Formally, an L-system is a triple $G=(\mathrm{\Sigma },P,w)$, where

1. 1.

   $\mathrm{\Sigma }$ is an alphabet,

2. 2.

   $w$ is a word over $\mathrm{\Sigma }$, and

3. 3.

   $P$ is a finite subset of $\mathrm{\Sigma }\times {\mathrm{\Sigma }}^{*}$ such that for every $a\in \mathrm{\Sigma }$, there is at least one $u\in {\mathrm{\Sigma }}^{*}$ such that $(a,u)\in P$.

$w$ is called the start word, or the axiom of $G$, and elements of $P$ are called productions of the L-system $G$, and are written $a\to u$ instead of $(a,u)$.

As stated above, an L-system is a language generator, where words are generated from the axiom $w$ by repeated applications of productions of $P$. Let us see how this is done. Define a binary relation $\Rightarrow$ on ${\mathrm{\Sigma }}^{*}$ as follows: for words $u,v\in {\mathrm{\Sigma }}^{*}$,

$u\Rightarrow v$ iff either $u=a_1\mathrm{\cdots }{a}_n$ and $v=v_1\mathrm{\cdots }{v}_n$, where $a_i\to v_i\in P$, or $u=v$.
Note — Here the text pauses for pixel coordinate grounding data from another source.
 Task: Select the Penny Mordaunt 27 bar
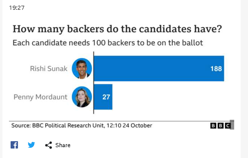(x=103, y=97)
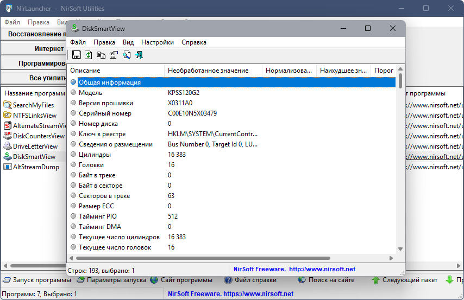Select SearchMyFiles in the NirLauncher list
The image size is (464, 300).
33,105
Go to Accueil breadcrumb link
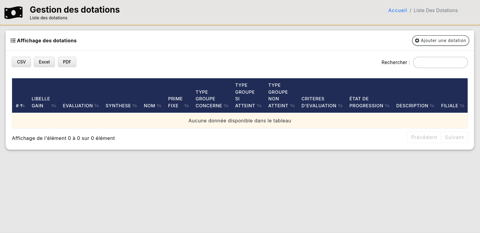This screenshot has height=233, width=480. coord(397,10)
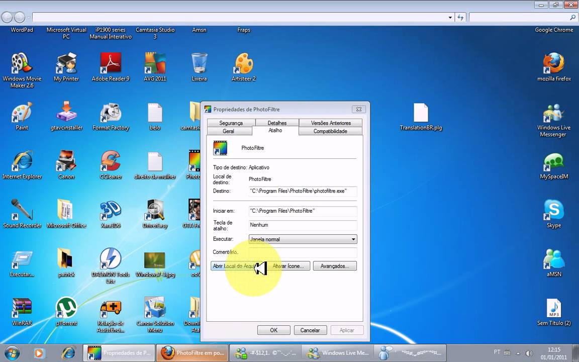579x362 pixels.
Task: Open the Executar dropdown list
Action: pos(303,239)
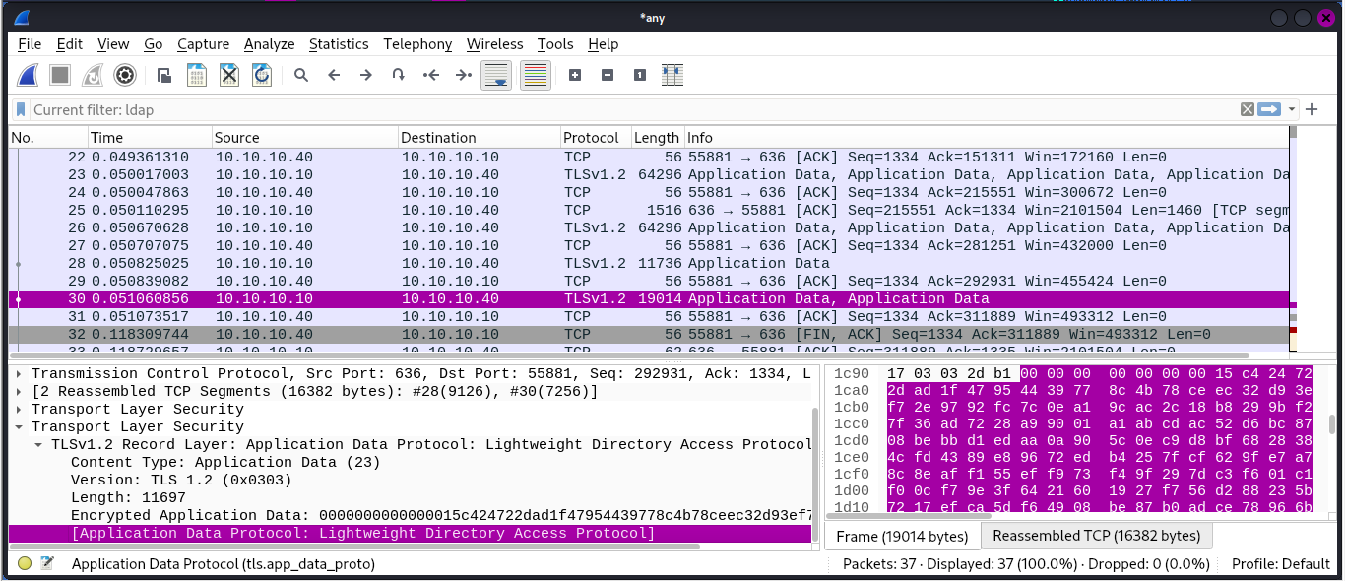Open the Statistics menu

tap(339, 44)
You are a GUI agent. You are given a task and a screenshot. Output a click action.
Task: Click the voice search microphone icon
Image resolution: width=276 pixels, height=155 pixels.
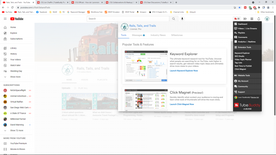[182, 19]
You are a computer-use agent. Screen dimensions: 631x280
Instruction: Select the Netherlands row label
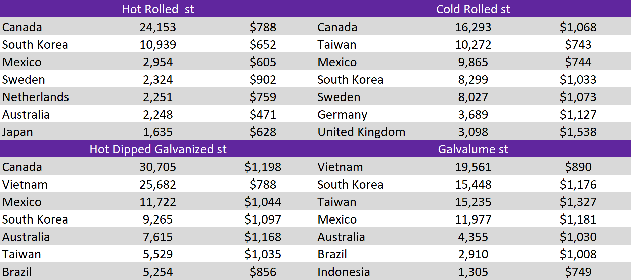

Now, take the transitive closure ${\Rightarrow }^{*}$ of $\Rightarrow$ and set

$$L(G):=\{u\mid w{\Rightarrow }^{*}u\}.$$

Then $L(G)$ is called the language generated by the L-system $G$. An L-language is $L(G)$ for some L-system $G$.

1. 1.

   Let $G=(\{a\},\{a\to a^2\},a)$. In two derivations, we get $a\Rightarrow a^2\Rightarrow a^2{a}^2=a^4$. It is easy to see that after $n$ derivations, we get $a{\Rightarrow }^{*}{a}^{2^n}$, and that $L(G)=\{a^{2^n}\mid n\ge 1\}$. Note that if parallel rewriting is not required then $a^3$ may be derived in three steps: $a\Rightarrow a^2\Rightarrow (a^2)a=a^3$.

2. 2.

   Let $G=(\{a\},\{a\to a,a\to a^2\},a)$. Then $L(G)={\{a\}}^{+}$.

3. 3.

   Let $G=(\{a\},\{a\to \lambda ,a\to a^2\},a)$. Then $L(G)=\{a^{2n}\mid n\ge 0\}\cup \{a\}$.

4. 4.

   Let $G=(\{a,b\},\{a\to ab,b\to ba\},a)$. Then we get a sequence of words $a\Rightarrow ab\Rightarrow abba\Rightarrow abbabaab\Rightarrow \mathrm{\cdots }$, and $L(G)$ is the set containing words in the sequence. Note the recursive nature of the sequence: if $u_n$ is the $n$th word in the sequence, then $u_1=a$ and $u_{n+1}=u_{n}h(u_n)$, where $h$ is the homomorphism given by $h(a)=b$ and $h(b)=a$.

5. 5.

   L-systems can be used to generate graphs. Usually, symbols in $\mathrm{\Sigma }$ represent instructions on how to construct the graph. For example,

   $$G=(\{a,b,c\},\{a\to a,b\to b,c\to cacbbcac\},c)$$

   generates the famous Koch curve. If $u\in L(G)$ is derived from $c$ in $n$ steps, then $u$ represents the $n$-th iteration of the Koch curve. To draw the $n$-th iteration based on $u$, we do the following:

   1. (a)

      write $u=d_1\mathrm{\cdots }{d}_m$, where $d_i\in \mathrm{\Sigma }$ (it is easy to see that $m=2^{n-1}$).

   2. (b)

      at each $d_i$, a current position $z_i$, and current direction ${\theta }_i$, are given.

   3. (c)

      start at the origin on the Euclidean plane in the positive $x$ direction, so that $z_0=(0,0)$ and ${\theta }_0=0$.

   4. (d)

      upon reading $d_i$, where $i>0$:

      • *

        if $d_i=a$, set $z_i=z_{i-1}$ and ${\theta }_i={\theta }_{i-1}+60$,

      • *

        if $d_i=b$, set $z_i=z_{i-1}$ and ${\theta }_i={\theta }_{i-1}-60$,

      • *

        if $d_i=c$, draw a line segment of unit length from $z_{i-1}$ to a point $P$ based on ${\theta }_{i-1}$, and set $z_i=P$ and ${\theta }_i={\theta }_{i-1}$.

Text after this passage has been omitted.